CAP SANTE ENTREPRISE, c’est un programme d’avant-garde qui vise à instaurer aujourd’hui les normes de demain.

A l’heure actuelle, les programmes visant à améliorer la santé et d’une manière plus générale, les conditions de travail, prennent une importance croissante dans les entreprises. Ne pas prendre des dispositions globales intégrant la santé de ses employés au centre de ses préoccupations, c’est leur envoyer une image rétrograde et négative. Et cette image participe grandement au cantonnement des malades chroniques dans le silence.

Car à l’évidence, le tabou qui gravite autour des pathologies graves est en grande partie dû à un manque de communication qui place le salarié et ses dirigeants dans un paradoxe malsain.

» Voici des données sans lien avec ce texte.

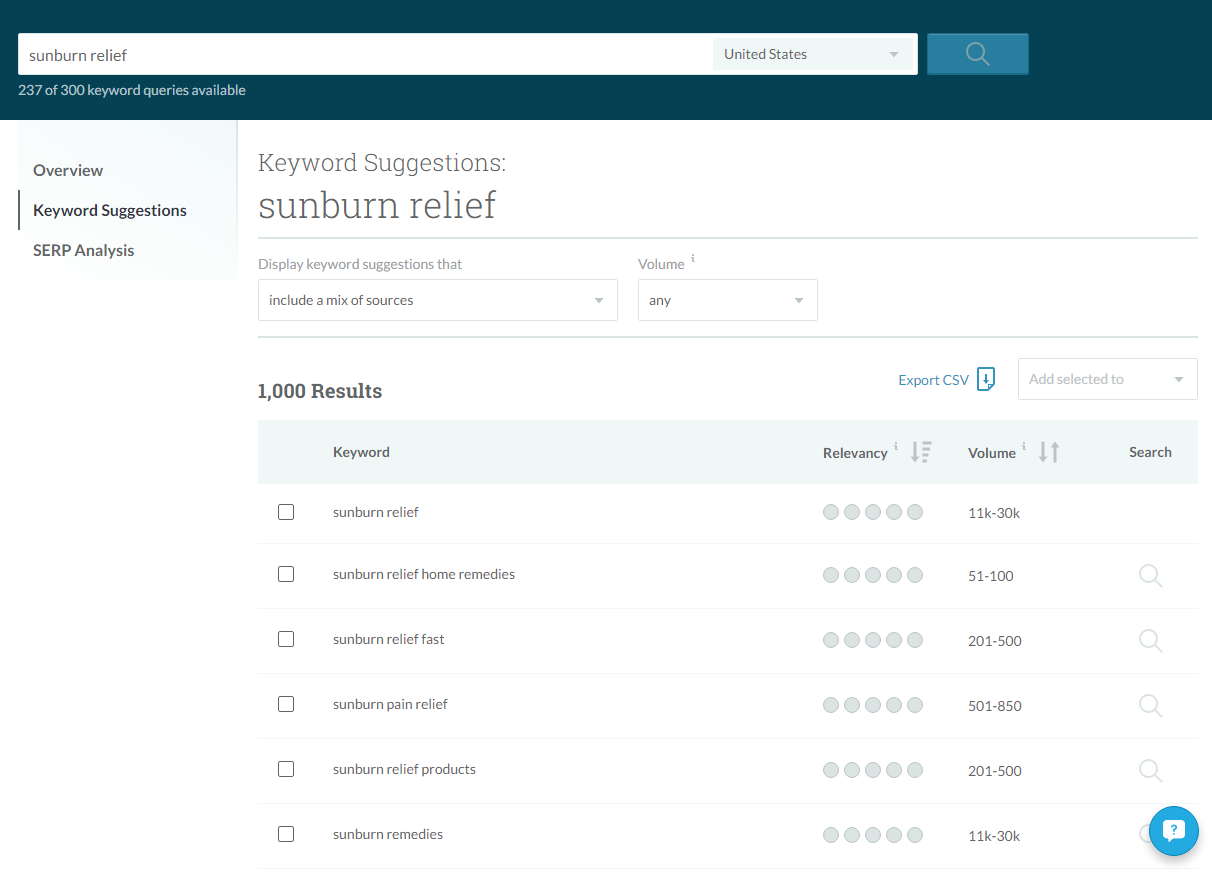Click the magnifier icon beside 'sunburn pain relief'

[x=1149, y=705]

En effet, nos études préliminaires montrent qu’une grande partie des employés estiment qu’annoncer une maladie chronique à leur employeur entraînerait des conséquences négatives. Alors que la majorité des salariés ayant subi de graves troubles approuvent le comportement des dirigeants à leur égard.

D’ailleurs on s’aperçoit que, pour les maladies nécessitant un arrêt de travail, dans quasiment trois quart des cas ce sont les manager et supérieur directs qui sont les premiers avertis.(Bien que non formés pour affronter l’annonce d’une pathologie). La Direction des Ressources Humaines et aussi, la Médecine du Travail prennent souvent connaissance des faits bien après l’arrêt en question.

Autant de signes qui laissent à penser que la maladie demeure un sujet sensible au travail. IL devient donc primordial de libérer la parole au sein de l’établissement. Pour cela, les hautes instances doivent communiquer activement sur le fait qu’elles adhérent à un programme de « mieux-être au travail ».

Cet engagement de la direction, en plus d’apporter du crédit aux initiatives mises en place, aura un rôle rassérénant pour les salariés et mettra en évidence l’intention des gouvernances d’aborder la maladie avec un regard plus humain, autre que celui su spectre médical.